Request for review Remove "private" cause in jdk exceptions
Peter Jones
pcj at roundroom.net
Wed Sep 14 15:05:26 UTC 2011
On Aug 25, 2011, at 8:00 PM, Sebastian Sickelmann wrote:
> Am 26.08.2011 00:24, schrieb Sebastian Sickelmann:
>> Am 26.08.2011 00:03, schrieb Sebastian Sickelmann:
>>> I have found more places in jdk source where an Exception has a private cause field.
>>>
>>> share/classes/javax/management/remote/JMXProviderException.java: private Throwable cause = null;
>>> share/classes/javax/xml/crypto/KeySelectorException.java: private Throwable cause;
>>> share/classes/javax/xml/crypto/NoSuchMechanismException.java: private Throwable cause;
>>> share/classes/javax/xml/crypto/MarshalException.java: private Throwable cause;
>>> share/classes/javax/xml/crypto/dsig/XMLSignatureException.java: private Throwable cause;
>>> share/classes/javax/xml/crypto/dsig/TransformException.java: private Throwable cause;
>>> share/classes/javax/xml/crypto/URIReferenceException.java: private Throwable cause;
>>>
>>> 7081804 handles NoSuchMechanismException.
>>> Is there a way to expand it to at least the xml/crypto/**/* Exceptions?
>>> JMXProviderException should be fine too.
>>>
>>> I would create a CR for the changes to me made to change and test this.
>>> Would it be good to have some utility-code in Throwable to don't introduce to much code-duplication?
>>>
>>> -- Sebastian
>> After a very quick analysis i think i found more candidates for removing private causes.
>> share/classes/javax/security/sasl/SaslException.java: private Throwable _exception;
>> share/classes/java/lang/reflect/UndeclaredThrowableException.java: private Throwable undeclaredThrowable;
>> share/classes/java/lang/reflect/InvocationTargetException.java: private Throwable target;
>> share/classes/java/lang/ClassNotFoundException.java: private Throwable ex;
>> share/classes/com/sun/java/browser/dom/DOMAccessException.java: private Throwable ex;
>> share/classes/com/sun/java/browser/dom/DOMUnsupportedException.java: private Throwable ex;
>> share/classes/javax/naming/NamingException.java: protected Throwable rootException = null;
>> share/classes/java/rmi/RemoteException.java: public Throwable detail;
>> share/classes/java/rmi/activation/ActivationException.java: public Throwable detail;
>>
>> Some of them need deeper inspection.

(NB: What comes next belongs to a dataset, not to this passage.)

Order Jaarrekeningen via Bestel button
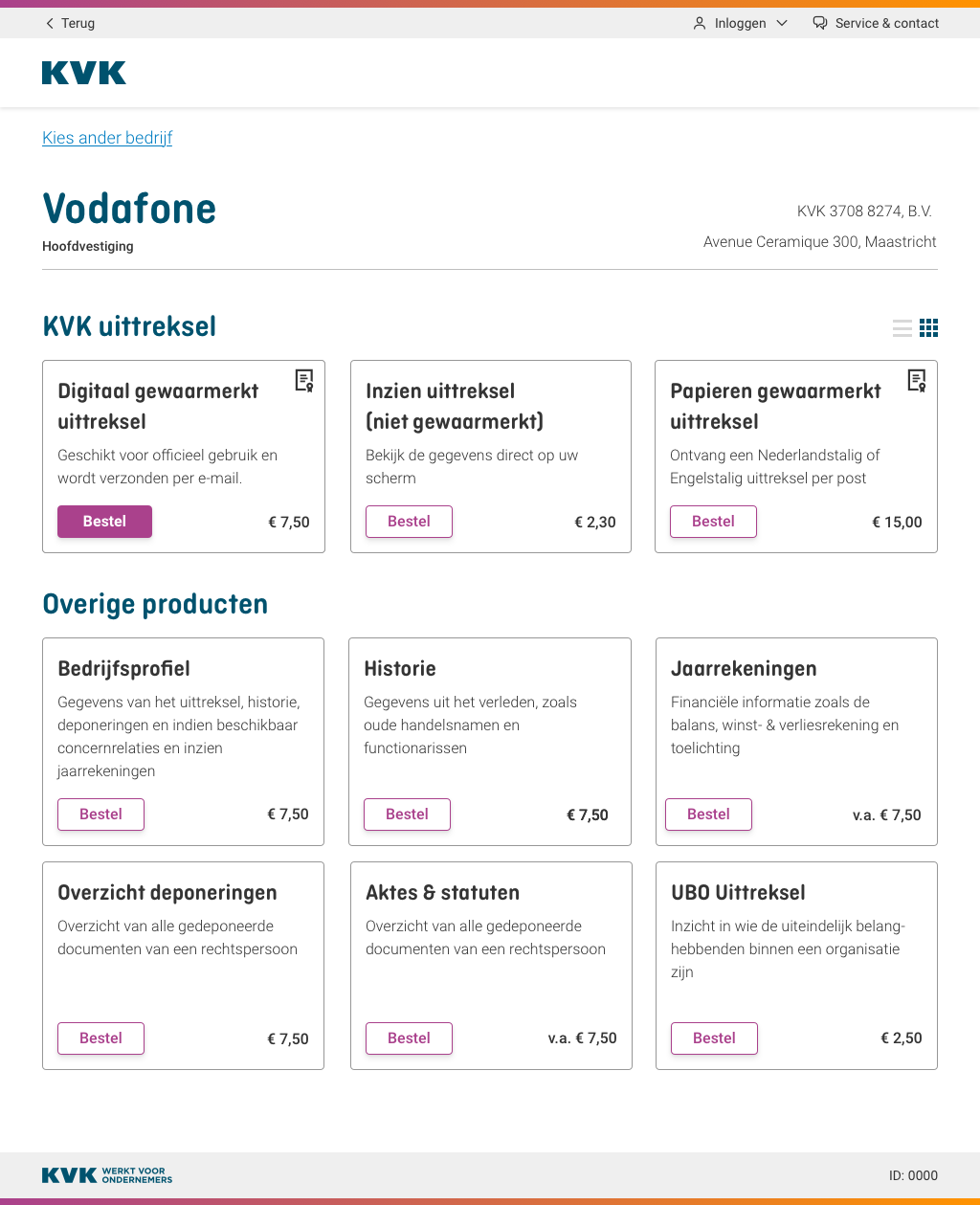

Some of them are the same as the above noted Exceptions in xml/crypto package.
>>
>> - Sebastian
> OK. Webrev is there: http://oss-patches.24.eu/openjdk8/NoSuchMechanismException/REBASED_ON_8018d541a7b2_2/
>
> Can someone review this?
Sebastian,
Public fields like RemoteException.detail, ill-advised as they may have been, cannot be removed (would break binary compatibility).

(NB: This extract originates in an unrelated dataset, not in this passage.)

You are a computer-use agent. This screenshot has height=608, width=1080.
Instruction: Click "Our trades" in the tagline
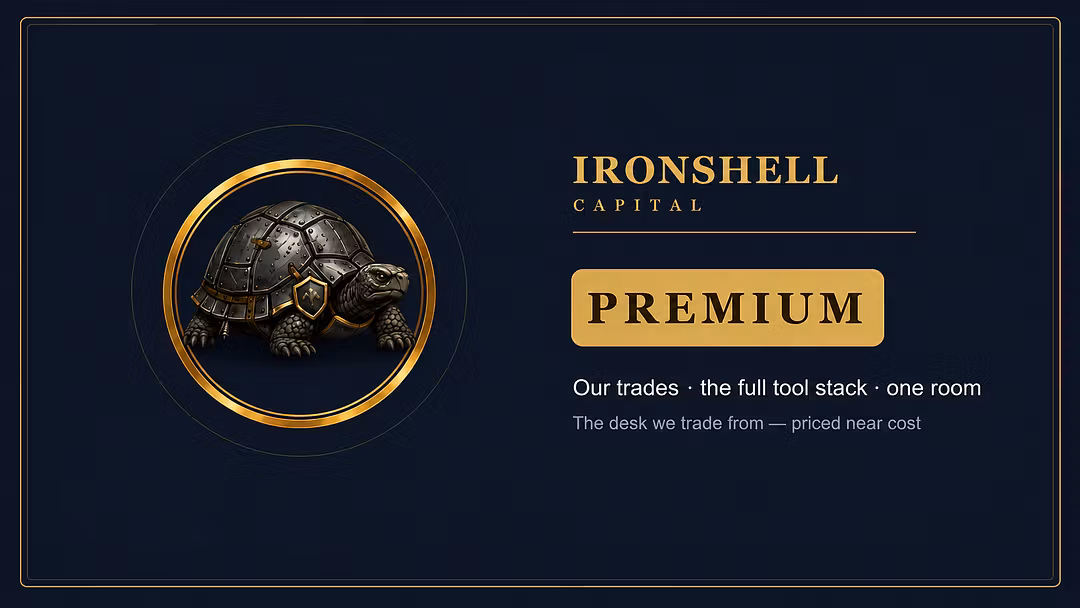click(x=625, y=388)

This change proposes additions to the public API (subclass interface) of java.lang.Throwable, which would need additional approval process. Without getting into detailed design critique, the proposed protected methods seem to add subtle complexity to the subclass interface of this central class, which leads me to:
Is there a particular problem that these changes are attempting to address? Many of these exception classes had cause-like fields prior to the addition of Throwable.cause in 1.4, and as described in their class docs, for 1.4 they were each retrofitted, with some care, to work well with the general cause APIs added to Throwable. (Also see the doc for Throwable.getCause, which describes how subclasses can override it to take responsibility for their causes.)
These changes seem to be about implementing an alternate approach to that retrofitting, with considerably higher complexity (serialized form compatibility code) and risk, and I don't understand why-- I don't see a motivation discussed earlier on core-libs-dev?